La nostra è una nazione laica che riconosce il valore storico e culturale del cristianesimo, e che da esso ha mutuato concetti come la dignità della persona, la centralità dell’educazione, la solidarietà, il senso della comunità.

È in questo contesto che il gesto dei quattro studenti assume un peso che va oltre la spontaneità adolescenziale: rappresenta, volenti o nolenti, una forma di chiusura, di rifiuto simbolico, di dissociazione da una tradizione che dovrebbe invece costituire la base del vivere insieme.

Nessuno mette in discussione il diritto alla libertà religiosa, garantito dalla nostra Costituzione e dalle convenzioni internazionali; tuttavia, la libertà di professare il proprio culto non può trasformarsi in una pretesa di escludersi o di contrapporsi ai riti e ai simboli della comunità in cui si è inseriti.

Esiste un equilibrio sottile ma necessario tra diritto individuale e dovere collettivo, tra fede personale e rispetto pubblico.
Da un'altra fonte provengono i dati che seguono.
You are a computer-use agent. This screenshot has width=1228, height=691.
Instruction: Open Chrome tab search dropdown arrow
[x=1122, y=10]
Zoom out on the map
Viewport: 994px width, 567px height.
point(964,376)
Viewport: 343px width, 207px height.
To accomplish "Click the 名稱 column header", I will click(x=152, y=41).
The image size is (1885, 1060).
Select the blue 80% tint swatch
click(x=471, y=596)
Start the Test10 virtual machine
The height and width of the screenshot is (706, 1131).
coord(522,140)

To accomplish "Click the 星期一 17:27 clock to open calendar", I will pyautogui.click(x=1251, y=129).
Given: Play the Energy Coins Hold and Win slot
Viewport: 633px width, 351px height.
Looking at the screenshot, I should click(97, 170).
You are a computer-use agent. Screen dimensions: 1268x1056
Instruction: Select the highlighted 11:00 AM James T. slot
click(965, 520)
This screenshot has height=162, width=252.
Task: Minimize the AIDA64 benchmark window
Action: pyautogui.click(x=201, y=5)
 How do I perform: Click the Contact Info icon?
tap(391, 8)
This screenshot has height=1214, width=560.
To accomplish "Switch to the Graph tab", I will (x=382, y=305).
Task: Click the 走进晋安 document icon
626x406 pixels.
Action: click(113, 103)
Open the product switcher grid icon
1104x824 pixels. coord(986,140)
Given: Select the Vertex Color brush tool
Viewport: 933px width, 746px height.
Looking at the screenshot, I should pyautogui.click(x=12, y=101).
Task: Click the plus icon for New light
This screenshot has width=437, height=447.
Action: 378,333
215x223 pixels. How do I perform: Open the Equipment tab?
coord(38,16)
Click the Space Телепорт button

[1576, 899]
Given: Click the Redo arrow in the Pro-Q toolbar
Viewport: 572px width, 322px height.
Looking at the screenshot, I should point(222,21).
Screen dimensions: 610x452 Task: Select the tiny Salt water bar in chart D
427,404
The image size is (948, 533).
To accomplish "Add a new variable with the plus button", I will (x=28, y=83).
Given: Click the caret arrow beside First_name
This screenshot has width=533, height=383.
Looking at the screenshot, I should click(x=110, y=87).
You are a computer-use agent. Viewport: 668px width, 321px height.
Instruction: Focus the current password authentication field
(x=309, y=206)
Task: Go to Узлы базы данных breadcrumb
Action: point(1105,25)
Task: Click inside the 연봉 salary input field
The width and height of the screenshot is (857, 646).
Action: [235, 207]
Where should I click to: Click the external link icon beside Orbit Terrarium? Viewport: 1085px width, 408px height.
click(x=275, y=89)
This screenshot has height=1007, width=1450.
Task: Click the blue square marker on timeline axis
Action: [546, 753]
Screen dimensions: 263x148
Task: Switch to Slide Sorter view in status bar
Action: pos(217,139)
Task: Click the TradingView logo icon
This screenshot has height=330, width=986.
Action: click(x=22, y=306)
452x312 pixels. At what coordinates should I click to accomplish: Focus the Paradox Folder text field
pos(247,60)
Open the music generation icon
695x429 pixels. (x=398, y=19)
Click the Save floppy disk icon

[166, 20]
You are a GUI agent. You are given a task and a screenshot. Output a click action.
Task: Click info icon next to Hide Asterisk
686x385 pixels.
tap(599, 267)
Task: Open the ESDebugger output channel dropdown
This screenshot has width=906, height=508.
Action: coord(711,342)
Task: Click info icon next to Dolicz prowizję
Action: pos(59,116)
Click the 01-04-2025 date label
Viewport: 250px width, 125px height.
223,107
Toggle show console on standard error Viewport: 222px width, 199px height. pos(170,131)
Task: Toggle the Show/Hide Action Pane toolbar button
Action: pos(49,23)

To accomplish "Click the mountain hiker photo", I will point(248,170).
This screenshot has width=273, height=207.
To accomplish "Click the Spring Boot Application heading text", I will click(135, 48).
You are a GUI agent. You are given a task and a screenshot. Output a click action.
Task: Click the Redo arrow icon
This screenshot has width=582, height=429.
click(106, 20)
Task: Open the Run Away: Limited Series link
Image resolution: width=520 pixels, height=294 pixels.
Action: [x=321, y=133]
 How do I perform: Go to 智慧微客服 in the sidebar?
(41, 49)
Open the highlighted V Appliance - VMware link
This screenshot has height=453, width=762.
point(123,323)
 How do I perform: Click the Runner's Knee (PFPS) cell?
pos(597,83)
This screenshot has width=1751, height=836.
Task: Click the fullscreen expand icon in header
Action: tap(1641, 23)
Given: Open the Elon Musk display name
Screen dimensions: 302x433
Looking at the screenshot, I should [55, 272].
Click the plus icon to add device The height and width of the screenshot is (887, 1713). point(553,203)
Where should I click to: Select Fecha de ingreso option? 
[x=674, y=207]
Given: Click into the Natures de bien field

Chi cresce in Italia, chi ne frequenta le scuole, chi parla la nostra lingua e si forma all’interno del nostro sistema educativo, dovrebbe essere aiutato a comprendere che la partecipazione silenziosa, l’ascolto rispettoso, anche in presenza di simboli o parole che non gli appartengono, non equivale a un’adesione religiosa, ma è un atto di civiltà, un gesto di maturità e di apertura.

È questa la sfida dell’integrazione autentica: non l’annullamento delle differenze, ma la loro armonizzazione all’interno di un quadro comune.

Il rischio, altrimenti, è quello di favorire la nascita di enclave culturali impermeabili, in cui i giovani vengono educati più al rifiuto che alla conoscenza dell’altro, più alla separatezza che al dialogo.

In questo senso, il ruolo della scuola è cruciale e non può limitarsi a registrare i comportamenti degli alunni con distacco o a derubricare tutto a “bravate adolescenziali”.

Al contrario, la scuola deve essere luogo di formazione integrale, di educazione civica, di trasmissione del patrimonio culturale e spirituale della nazione.

Il gesto dei ragazzi dovrebbe aprire una riflessione seria, non soltanto sull’educazione religiosa, ma anche sul modo in cui viene trasmessa l’identità italiana nelle aule scolastiche.

Che senso ha parlare di rispetto, se non si è più in grado di trasmettere l’idea di cosa ci sia da rispettare? Che valore può avere la tolleranza, se viene interpretata sempre come concessione all’altro, mai come richiesta di reciprocità?

In un’epoca in cui troppo spesso la laicità viene equivocata come neutralità o come rinuncia alle proprie radici, è necessario tornare a riaffermare, con chiarezza e fermezza, che l’Italia ha una cultura, una storia, una tradizione religiosa che meritano di essere conosciute, comprese, rispettate.

E questo rispetto deve essere richiesto a tutti, italiani e non, credenti e non credenti, perché solo su una base di identità condivisa è possibile costruire una società davvero inclusiva.

Non si tratta di pretendere conversioni, ma di chiedere coerenza: chi chiede ospitalità, chi chiede cittadinanza, chi chiede diritti, deve anche essere disposto ad accettare i doveri che derivano dalla convivenza.

Tra questi doveri c’è anche quello di non rifiutare, in modo plateale e pubblico, i simboli culturali di un popolo che ti ha accolto.

Il gesto dei ragazzi, anche se compiuto in buona fede, ha suscitato reazioni forti non perché la società italiana sia intollerante, ma perché da troppo tempo si ha la sensazione che la tolleranza venga invocata soltanto in un senso: per chiedere comprensione, mai per offrirla.

È ora di superare questa asimmetria e di ristabilire un principio fondamentale: il rispetto non è mai a senso unico.

La benedizione in una scuola italiana è un atto che non impone nulla a nessuno, ma chiede solo un momento di silenzio e di ascolto. Tappare le orecchie non è un gesto di fede, è una dichiarazione di distanza.

E se a tredici anni si è già così lontani, la responsabilità non è solo dei ragazzi, ma degli adulti – genitori, educatori, istituzioni – che non hanno saputo o voluto insegnare il valore del rispetto reciproco, quello vero.